We are staying at the Marina Palmira which is only a little way down the channel and about 5 miles outside the downtown area. Shawn has called ahead and reserved a slip for us also. It is a pretty nice marina filled with lots of boats flying their Baja Ha-Ha flags. There is one more official function here in La Paz for the Ha-Ha which is a party on Thursday so there are quite a few Ha-Ha boats here as well as at the other marinas in town. Someone later told Greg that a month ago there were only 8 boats in our marina and now it is full. Not only from the Ha-Ha boats but the cruising season has begun this month also. When the hurricane season ends the first of November, there are lots of power and sail boats that come from California to spend the winter months here.
We are happy to be back again to shore power, water, laundry facilities, internet and of course, showers. Shawn and I go up to the marina office to get checked in (I remember to take all our paperwork with me this time.) The marina has 6 docks and where they connect to the shore is a long tiled promenade with planters of coconut palm trees and flowerbeds along the water side filled with hibiscus and lots of other flowers I forget the names of at the moment. There are also shops along the way but almost all of them are empty with for rent signs on them. There is also a hotel and two restaurants within the marina. We get use of the hotel swimming pool. We might even use it while we are here. At the north end of the promenade is where the office, laundry, showers and a small mini-market are located.
After showers we eat dinner at one of the restaurants in the outdoors section. There is a cat begging for food at our feet so of course Greg and I slip her nibbles. The next night when we are eating at the other restaurant there is a half grown orange cat begging for food and when I feed it, it is so hungry it claws at my hand. I think orange cats are more aggressive anyway. I remember my sister Sylvia's cat, Tucker.......After dinner back at the boat I try to get on the internet but for some reason the marina's wifi keeps denying my password. Guess I'll just have to wait to tomorrow.
Greg and I are both awake by 5:30 so Greg starts the coffee and soon discovers a bunch of other boats are already leaving. He decides we better get going too so I finish the coffee, get dressed and go up to help pull the anchor and get underway. I love these early morning departures when it is just getting light and we can watch the sun come up. I like sunrises so much better than sunsets. They seem to be so full of promise. Oh yeah, before I forget, I actually had goosebumps on my arms this morning because of the chill in the air. I haven't felt a chill in the air since about Turtle Bay. I am becoming acclimatized and the heat is not bothering me as much as long as there is a breeze. We have our fans for down below on the boat too which also helps.
Shawn on Althea is going along with us today as our "buddy boat". It is nice traveling with him as he has already sailed these waters, albeit many years ago. It makes Greg very nervous being in unfamiliar waters and the charts for Mexico are not the greatest.
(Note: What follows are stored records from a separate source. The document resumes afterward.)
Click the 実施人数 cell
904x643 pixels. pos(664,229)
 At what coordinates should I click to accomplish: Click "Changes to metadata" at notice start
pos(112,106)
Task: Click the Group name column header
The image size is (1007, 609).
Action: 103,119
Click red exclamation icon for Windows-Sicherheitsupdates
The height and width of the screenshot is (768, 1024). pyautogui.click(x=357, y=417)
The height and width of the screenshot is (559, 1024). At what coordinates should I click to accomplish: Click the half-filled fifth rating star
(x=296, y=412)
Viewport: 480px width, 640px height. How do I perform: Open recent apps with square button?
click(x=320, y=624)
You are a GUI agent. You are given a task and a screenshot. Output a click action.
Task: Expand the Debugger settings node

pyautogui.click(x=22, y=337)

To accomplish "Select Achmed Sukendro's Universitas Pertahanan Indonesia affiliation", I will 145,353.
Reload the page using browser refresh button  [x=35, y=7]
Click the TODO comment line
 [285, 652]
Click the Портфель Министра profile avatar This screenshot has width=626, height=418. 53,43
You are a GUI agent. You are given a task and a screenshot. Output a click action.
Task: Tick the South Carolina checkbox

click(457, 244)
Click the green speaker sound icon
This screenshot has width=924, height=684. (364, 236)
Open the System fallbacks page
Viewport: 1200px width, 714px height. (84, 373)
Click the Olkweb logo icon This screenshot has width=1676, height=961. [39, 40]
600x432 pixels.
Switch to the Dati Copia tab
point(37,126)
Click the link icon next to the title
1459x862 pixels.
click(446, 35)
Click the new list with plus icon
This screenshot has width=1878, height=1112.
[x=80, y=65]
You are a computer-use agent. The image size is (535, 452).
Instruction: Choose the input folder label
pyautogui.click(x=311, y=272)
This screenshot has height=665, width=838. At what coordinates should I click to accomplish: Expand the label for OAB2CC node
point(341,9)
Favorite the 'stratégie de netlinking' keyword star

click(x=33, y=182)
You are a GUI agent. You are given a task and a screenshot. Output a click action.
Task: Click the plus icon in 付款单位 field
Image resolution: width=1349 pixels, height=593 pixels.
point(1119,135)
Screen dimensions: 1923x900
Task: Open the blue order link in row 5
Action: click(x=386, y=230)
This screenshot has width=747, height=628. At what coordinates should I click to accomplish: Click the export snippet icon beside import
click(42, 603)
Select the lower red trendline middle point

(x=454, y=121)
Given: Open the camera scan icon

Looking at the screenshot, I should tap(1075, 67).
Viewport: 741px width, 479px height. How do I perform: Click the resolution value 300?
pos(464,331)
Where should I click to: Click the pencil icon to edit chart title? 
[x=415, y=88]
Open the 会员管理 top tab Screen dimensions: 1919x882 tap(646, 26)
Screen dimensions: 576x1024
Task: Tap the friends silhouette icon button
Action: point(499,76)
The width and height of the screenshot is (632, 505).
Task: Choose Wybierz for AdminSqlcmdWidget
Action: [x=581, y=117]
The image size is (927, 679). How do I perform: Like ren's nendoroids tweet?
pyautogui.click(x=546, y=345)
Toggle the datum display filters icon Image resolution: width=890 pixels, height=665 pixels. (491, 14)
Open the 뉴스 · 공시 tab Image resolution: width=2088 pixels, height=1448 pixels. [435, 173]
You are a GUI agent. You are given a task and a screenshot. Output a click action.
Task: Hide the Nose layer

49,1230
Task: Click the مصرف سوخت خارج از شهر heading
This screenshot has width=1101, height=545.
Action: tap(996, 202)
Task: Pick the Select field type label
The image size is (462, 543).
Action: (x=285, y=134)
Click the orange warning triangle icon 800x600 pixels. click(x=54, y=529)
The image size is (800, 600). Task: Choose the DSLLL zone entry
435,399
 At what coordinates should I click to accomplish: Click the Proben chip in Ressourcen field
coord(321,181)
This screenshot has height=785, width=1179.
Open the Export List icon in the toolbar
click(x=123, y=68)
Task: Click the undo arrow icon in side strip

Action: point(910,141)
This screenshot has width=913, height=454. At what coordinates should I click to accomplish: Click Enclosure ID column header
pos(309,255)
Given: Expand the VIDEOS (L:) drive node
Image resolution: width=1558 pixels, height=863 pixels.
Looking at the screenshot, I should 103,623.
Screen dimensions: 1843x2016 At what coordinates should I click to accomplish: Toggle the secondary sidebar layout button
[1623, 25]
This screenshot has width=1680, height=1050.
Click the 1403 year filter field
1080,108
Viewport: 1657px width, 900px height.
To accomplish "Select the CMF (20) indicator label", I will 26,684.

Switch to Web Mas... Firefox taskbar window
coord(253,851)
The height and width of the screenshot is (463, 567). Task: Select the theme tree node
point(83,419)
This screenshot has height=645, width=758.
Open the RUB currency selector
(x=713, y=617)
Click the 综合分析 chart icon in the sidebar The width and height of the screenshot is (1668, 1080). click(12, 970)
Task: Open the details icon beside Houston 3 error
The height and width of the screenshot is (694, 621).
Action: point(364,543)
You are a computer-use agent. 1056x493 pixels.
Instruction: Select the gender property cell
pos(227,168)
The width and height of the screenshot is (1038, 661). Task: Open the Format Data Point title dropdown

We have to travel through Cerralvo Channel this morning and we are going against the current and there is no wind, so we are not making very good time. Cerralvo Island is to the east of us and is 16 miles long with some pretty high mountains. There are lots of gullies and ravines which make the mountains look wrinkled, kind of like my face. Our cruising book says the south end of the island is an ancient burial ground of native sea gypsies called Vagabundos del Mar. While alive, they roamed the Sea of Cortez in dugout canoes powered by sails or paddles. They lived in small family groups and avoided outside contact except for minor trading. When they died supposedly their bodies were brought here. Ray Cannon's 1966 book "Sea of Cortez" says fewer than 300 Vagabundos were still alive then, yet he found crosses, gravesites and lighted candles on the island. I say a little prayer as we motor by.
The day passes slowly as we motor along. Because the engine is running, I can keep the computer plugged into power and I spend most of the day below playing my game and doing some writing. I went up on deck when we passed Punta Coyote as I was curious if this point resembled a coyote or if they hung out there. It just looked like another point of land, maybe browner than farther south. We pass through San Lorenzo Channel in the early afternoon. This channel is between the Baja peninsula and what everyone refers to as "the islands". The islands are Isla Espiritu Santo and Isla Partida and are supposed to have some of the best anchorages in Mexico. Our plan is to go into La Paz for a week or two and then come out and explore the islands.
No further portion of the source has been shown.